Falhas pelo terceiro ano consecutivo ampliam o debate sobre a credibilidade do Exame Nacional do Ensino Médio. Especialistas defendem a descentralização da prova e a criação de um banco com pelo menos 10 mil questões por disciplinaNotíciaGráfico

As recentes denúncias envolvendo fraudes no Exame Nacional do Ensino Médio (Enem), aplicado no último fim de semana para cerca de 4 milhões de estudantes, levantam mais uma vez a discussão em torno da segurança e da credibilidade da avaliação — considerada a principal marca do ministro da Educação, Fernando Haddad, à frente da pasta. A edição deste ano era tida como decisiva, após o furto dos cadernos da prova em 2009 e os erros de impressão em 2010 (veja quadro). Segundo avaliação de especialistas, o Enem precisa passar por uma reformulação para garantir o seu futuro.

De acordo com a presidente da Federação Nacional das Escolas Particulares (Fenep), Amábile Pacios, o Enem é uma prova desacreditada por alunos e educadores. "As reincidências de falhas no Enem mostram que o caminho não é esse. É lamentável como, mais uma vez, eles deixaram uma janela aberta que causará enorme prejuízo", pondera. "Uma prova como o Enem tem que levar em conta as desigualdades educacionais do país, além das questões regionais", avalia.

Assim como Amábile, outros especialistas defendem a descentralização do exame, com a aplicação de provas duas ou três vezes por ano. Eles argumentam que isso tornaria o processo mais ágil e fácil de gerenciar. Segundo especialistas, a dimensão do Enem — este ano, a prova teve mais de 5,3 milhões de inscritos — torna o sistema muito vulnerável.

Considerado uma das maiores avaliações da América Latina, o Enem vem ganhando adesões ao longo dos últimos anos. Em 2009, sofreu mudanças, em uma tentativa de Haddad de transformá-lo na principal porta de entrada das universidades federais. Para isso, o Instituto Nacional de Estudos e Pesquisas Educacionais (Inep), órgão do MEC responsável pela prova, precisou aumentar o número de questões de 63 para 180 e realizar a prova em dois dias. Sendo assim, o Inep deveria contar com um banco de itens, de onde saem as questões para compor o Enem, mais completo. Hoje, a entidade tem menos de 20 mil questões.

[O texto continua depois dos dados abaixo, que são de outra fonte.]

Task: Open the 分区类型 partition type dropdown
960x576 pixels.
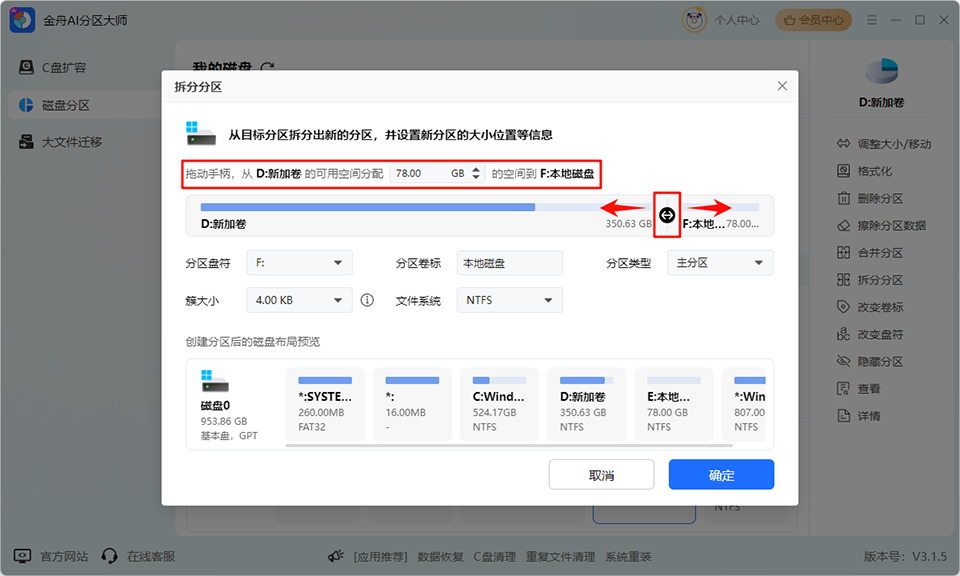Action: [x=720, y=261]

Pressa Na opinião do professor da Universidade Federal de Juiz de Fora Tufi Machado Soares, um dos maiores especialistas em avaliação do país, a pressa explica os problemas recorrentes na prova. "Acredito que o Inep poderia ter levado mais tempo construindo um banco de itens maior. Se a mudança do Enem tivesse levado três ou quatro anos, e começasse com um banco já com umas 10 mil questões por disciplina, os riscos seriam menores", diz o pesquisador. Ele acredita que a constante troca de presidentes do Inep prejudicou a organização da entidade e a formulação de um banco de questões mais rigoroso.

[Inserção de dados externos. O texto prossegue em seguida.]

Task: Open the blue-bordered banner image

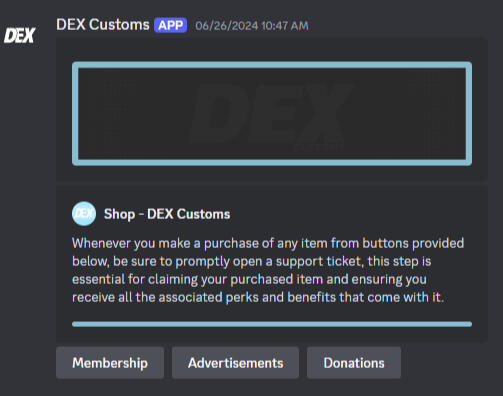Action: coord(272,113)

A partir das mudanças em 2009, o sigilo e a segurança no Enem passaram a ser mais cobrados, especialmente pelas novas universidades que adotaram o exame. O episódio de vazamento das questões deste ano, por enquanto em uma escola de Fortaleza e outra de Belo Horizonte, deixa claro que ainda há brechas no processo do Enem. Segundo afirma o MEC, "o sigilo rigoroso adotado na etapa dos pré-testes é o mesmo da prova do Enem".

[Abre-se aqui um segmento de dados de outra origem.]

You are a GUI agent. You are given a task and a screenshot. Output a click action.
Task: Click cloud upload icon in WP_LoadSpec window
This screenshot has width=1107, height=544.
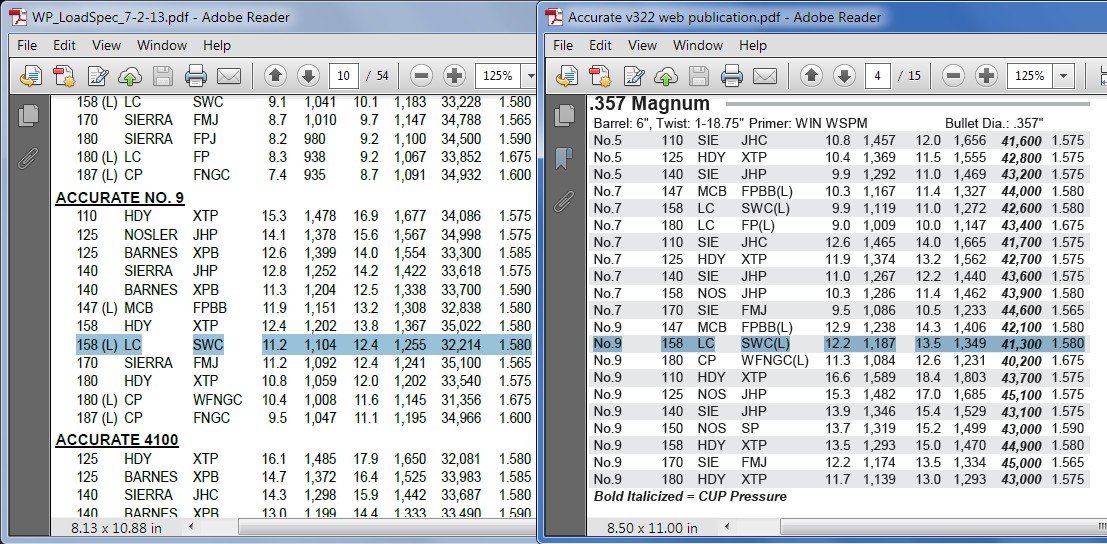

Haddad defendeu recentemente o fim do vestibular e a universalização do Enem como medidor de qualidade para o ensino médio. O Plano Nacional de Educação (PNE), que tramita no Congresso Nacional, prevê que o exame se torne um componente do currículo e, portanto, obrigatório para os alunos. "O Brasil está dando um passo importante para aprimorar seu sistema de avaliação de ensino", disse Haddad, cinco dias antes da aplicação da edição 2011 do Enem.